#### Prompt:
Render everything in the data from the line containing "The height and width of the screenshot is (374, 503)." down to the line containing "Click the YourCompany: Internal" as a numbered list, including both of those lines and leaving out blank lines.

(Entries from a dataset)

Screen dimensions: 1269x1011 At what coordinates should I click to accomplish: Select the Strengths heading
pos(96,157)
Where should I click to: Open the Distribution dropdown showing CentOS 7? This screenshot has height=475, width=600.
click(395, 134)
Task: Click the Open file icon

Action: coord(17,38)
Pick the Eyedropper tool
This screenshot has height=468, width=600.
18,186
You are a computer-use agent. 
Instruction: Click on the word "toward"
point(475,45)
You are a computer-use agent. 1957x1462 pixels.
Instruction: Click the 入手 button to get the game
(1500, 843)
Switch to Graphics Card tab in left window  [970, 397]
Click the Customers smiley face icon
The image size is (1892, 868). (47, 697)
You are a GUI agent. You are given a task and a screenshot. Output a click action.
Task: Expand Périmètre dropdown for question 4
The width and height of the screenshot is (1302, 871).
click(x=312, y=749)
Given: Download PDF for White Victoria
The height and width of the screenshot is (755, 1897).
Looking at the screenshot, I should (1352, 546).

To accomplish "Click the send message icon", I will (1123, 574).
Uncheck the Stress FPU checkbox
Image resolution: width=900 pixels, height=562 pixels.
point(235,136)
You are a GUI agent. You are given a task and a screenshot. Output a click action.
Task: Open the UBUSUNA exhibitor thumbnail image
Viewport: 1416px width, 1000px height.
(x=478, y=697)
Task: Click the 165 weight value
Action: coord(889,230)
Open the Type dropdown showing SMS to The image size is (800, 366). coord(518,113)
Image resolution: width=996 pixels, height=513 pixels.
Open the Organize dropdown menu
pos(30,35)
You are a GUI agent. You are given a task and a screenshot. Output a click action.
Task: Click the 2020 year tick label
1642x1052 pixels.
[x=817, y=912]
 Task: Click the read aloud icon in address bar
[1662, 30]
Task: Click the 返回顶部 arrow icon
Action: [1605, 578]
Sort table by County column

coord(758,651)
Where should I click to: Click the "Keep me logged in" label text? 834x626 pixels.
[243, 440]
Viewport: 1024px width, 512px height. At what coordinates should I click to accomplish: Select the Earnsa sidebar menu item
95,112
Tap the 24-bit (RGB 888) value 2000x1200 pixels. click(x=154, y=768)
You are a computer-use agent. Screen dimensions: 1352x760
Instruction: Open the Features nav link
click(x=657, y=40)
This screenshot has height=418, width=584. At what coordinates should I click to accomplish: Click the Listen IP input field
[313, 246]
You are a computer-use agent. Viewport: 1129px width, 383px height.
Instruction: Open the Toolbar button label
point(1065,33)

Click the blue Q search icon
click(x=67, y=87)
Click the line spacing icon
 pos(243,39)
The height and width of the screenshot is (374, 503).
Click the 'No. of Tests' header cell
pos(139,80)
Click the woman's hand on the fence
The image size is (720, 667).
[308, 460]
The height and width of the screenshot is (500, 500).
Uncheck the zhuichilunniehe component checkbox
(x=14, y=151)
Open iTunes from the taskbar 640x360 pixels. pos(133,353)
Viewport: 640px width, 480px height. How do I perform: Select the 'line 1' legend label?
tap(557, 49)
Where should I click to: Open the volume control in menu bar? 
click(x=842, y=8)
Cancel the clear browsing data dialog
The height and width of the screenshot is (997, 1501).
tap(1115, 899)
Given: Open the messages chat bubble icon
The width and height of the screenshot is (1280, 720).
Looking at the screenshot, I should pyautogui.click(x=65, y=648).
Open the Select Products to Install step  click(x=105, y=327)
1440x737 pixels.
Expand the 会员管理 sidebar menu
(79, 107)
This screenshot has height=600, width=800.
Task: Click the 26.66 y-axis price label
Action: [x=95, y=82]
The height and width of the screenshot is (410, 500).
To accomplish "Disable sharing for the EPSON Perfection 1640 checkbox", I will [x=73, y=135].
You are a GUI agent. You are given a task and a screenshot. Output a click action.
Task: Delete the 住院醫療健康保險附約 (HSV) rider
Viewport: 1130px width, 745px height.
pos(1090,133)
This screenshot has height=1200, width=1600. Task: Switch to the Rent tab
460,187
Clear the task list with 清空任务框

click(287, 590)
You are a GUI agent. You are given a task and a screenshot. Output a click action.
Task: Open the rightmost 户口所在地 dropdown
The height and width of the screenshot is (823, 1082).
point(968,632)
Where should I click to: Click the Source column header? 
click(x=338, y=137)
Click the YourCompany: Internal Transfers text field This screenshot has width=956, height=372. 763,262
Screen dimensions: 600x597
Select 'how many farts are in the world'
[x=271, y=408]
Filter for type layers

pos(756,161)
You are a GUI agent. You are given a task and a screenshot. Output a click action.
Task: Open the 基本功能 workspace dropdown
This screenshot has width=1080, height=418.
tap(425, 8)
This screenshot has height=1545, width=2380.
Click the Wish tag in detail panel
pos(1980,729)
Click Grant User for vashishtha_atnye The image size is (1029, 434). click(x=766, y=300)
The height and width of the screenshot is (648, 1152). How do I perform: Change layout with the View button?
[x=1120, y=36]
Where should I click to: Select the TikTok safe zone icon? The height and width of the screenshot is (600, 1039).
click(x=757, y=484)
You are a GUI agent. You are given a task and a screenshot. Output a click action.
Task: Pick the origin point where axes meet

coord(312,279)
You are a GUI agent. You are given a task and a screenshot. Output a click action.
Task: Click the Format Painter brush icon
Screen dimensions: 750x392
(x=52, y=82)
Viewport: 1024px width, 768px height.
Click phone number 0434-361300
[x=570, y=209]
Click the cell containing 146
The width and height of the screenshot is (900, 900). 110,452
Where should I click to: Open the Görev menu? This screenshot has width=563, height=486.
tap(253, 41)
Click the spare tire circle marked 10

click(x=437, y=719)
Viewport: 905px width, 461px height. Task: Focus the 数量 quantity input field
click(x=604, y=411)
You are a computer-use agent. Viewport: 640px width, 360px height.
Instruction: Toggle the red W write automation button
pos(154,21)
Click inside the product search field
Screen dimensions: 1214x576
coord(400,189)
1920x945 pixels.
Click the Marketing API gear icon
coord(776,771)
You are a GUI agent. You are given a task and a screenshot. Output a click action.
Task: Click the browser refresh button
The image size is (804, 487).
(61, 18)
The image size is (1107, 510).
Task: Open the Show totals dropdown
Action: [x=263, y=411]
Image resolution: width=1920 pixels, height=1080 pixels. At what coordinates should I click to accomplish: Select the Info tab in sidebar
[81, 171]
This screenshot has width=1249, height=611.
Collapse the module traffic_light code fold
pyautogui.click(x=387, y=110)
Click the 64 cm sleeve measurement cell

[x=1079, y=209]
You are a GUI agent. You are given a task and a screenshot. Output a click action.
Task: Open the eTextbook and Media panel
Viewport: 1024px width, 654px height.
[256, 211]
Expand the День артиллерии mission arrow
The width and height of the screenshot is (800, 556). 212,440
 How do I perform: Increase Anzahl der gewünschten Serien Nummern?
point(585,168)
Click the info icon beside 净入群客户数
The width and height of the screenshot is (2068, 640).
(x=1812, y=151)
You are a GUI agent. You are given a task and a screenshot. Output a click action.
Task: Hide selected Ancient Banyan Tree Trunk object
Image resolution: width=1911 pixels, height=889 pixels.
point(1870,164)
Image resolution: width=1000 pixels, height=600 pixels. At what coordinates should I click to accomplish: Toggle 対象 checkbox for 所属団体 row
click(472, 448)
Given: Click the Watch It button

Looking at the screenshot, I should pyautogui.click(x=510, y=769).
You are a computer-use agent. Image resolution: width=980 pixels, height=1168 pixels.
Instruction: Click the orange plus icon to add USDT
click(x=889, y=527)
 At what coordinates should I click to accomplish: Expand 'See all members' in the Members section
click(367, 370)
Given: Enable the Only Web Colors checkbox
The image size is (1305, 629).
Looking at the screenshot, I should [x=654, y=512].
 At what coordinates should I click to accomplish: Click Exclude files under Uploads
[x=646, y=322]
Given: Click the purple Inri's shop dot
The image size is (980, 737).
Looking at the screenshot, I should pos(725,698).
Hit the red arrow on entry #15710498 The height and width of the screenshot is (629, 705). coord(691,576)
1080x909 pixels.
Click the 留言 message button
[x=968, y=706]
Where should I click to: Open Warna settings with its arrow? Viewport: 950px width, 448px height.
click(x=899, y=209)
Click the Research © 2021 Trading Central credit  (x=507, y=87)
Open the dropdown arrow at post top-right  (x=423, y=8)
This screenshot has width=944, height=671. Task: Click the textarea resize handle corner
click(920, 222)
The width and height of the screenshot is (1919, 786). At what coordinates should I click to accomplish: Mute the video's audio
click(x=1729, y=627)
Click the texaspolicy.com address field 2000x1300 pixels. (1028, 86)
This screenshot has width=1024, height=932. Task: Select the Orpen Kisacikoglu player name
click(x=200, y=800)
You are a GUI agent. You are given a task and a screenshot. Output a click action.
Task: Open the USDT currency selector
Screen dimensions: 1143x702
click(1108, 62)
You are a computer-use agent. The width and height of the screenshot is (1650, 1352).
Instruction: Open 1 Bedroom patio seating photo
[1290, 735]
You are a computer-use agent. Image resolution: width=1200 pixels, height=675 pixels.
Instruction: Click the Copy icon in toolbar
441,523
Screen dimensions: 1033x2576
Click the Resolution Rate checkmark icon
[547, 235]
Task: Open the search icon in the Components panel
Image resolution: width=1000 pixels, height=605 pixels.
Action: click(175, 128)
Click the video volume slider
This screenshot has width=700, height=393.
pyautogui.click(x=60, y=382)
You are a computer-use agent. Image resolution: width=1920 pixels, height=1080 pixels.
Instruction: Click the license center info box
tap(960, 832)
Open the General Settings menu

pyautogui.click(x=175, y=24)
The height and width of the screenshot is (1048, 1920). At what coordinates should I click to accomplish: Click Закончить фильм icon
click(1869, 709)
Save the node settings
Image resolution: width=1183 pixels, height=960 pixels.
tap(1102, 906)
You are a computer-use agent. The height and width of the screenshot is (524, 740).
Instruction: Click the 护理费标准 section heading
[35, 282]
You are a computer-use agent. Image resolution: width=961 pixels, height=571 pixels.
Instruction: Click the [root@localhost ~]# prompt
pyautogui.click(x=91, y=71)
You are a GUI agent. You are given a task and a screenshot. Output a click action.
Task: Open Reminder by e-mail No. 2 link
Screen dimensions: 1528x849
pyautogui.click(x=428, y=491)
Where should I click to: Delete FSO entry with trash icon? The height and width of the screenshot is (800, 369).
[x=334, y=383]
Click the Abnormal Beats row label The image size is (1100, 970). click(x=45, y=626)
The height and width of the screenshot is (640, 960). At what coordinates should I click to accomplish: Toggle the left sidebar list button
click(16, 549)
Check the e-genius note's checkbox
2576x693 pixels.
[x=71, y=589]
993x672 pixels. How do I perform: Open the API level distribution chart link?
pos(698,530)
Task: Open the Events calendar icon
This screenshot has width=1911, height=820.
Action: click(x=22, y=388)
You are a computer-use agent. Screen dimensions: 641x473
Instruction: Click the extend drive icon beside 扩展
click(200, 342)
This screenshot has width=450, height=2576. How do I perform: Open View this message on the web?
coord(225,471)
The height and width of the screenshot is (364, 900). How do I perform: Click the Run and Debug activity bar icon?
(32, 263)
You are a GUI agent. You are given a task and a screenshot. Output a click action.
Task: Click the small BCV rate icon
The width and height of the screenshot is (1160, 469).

#### Solution:
1. The height and width of the screenshot is (374, 503).
2. Click the 'No. of Tests' header cell
3. pos(139,80)
4. Click the woman's hand on the fence
5. The image size is (720, 667).
6. [308, 460]
7. The height and width of the screenshot is (500, 500).
8. Uncheck the zhuichilunniehe component checkbox
9. (x=14, y=151)
10. Open iTunes from the taskbar 640x360 pixels. pos(133,353)
11. Viewport: 640px width, 480px height. How do I perform: Select the 'line 1' legend label?
12. tap(557, 49)
13. Where should I click to: Open the volume control in menu bar? 
14. click(x=842, y=8)
15. Cancel the clear browsing data dialog
16. The height and width of the screenshot is (997, 1501).
17. tap(1115, 899)
18. Given: Open the messages chat bubble icon
19. The width and height of the screenshot is (1280, 720).
20. Looking at the screenshot, I should pyautogui.click(x=65, y=648).
21. Open the Select Products to Install step  click(x=105, y=327)
22. 1440x737 pixels.
23. Expand the 会员管理 sidebar menu
24. (79, 107)
25. This screenshot has height=600, width=800.
26. Task: Click the 26.66 y-axis price label
27. Action: [x=95, y=82]
28. The height and width of the screenshot is (410, 500).
29. To accomplish "Disable sharing for the EPSON Perfection 1640 checkbox", I will [x=73, y=135].
30. You are a GUI agent. You are given a task and a screenshot. Output a click action.
31. Task: Delete the 住院醫療健康保險附約 (HSV) rider
32. Viewport: 1130px width, 745px height.
33. pos(1090,133)
34. This screenshot has height=1200, width=1600. Task: Switch to the Rent tab
35. 460,187
36. Clear the task list with 清空任务框
37. click(287, 590)
38. You are a GUI agent. You are given a task and a screenshot. Output a click action.
39. Task: Open the rightmost 户口所在地 dropdown
40. The height and width of the screenshot is (823, 1082).
41. point(968,632)
42. Where should I click to: Click the Source column header? 
43. click(x=338, y=137)
44. Click the YourCompany: Internal Transfers text field This screenshot has width=956, height=372. 763,262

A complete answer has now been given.